▶ _ENTRIES SUPPLIED_:
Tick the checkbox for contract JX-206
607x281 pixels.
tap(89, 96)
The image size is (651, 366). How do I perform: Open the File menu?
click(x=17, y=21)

▶ _BRIEF_:
Copy out each line of the material and keep every word unchanged.

▶ _SOLUTION_:
Tick the checkbox for contract JX-206
607x281 pixels.
tap(89, 96)
The image size is (651, 366). How do I perform: Open the File menu?
click(x=17, y=21)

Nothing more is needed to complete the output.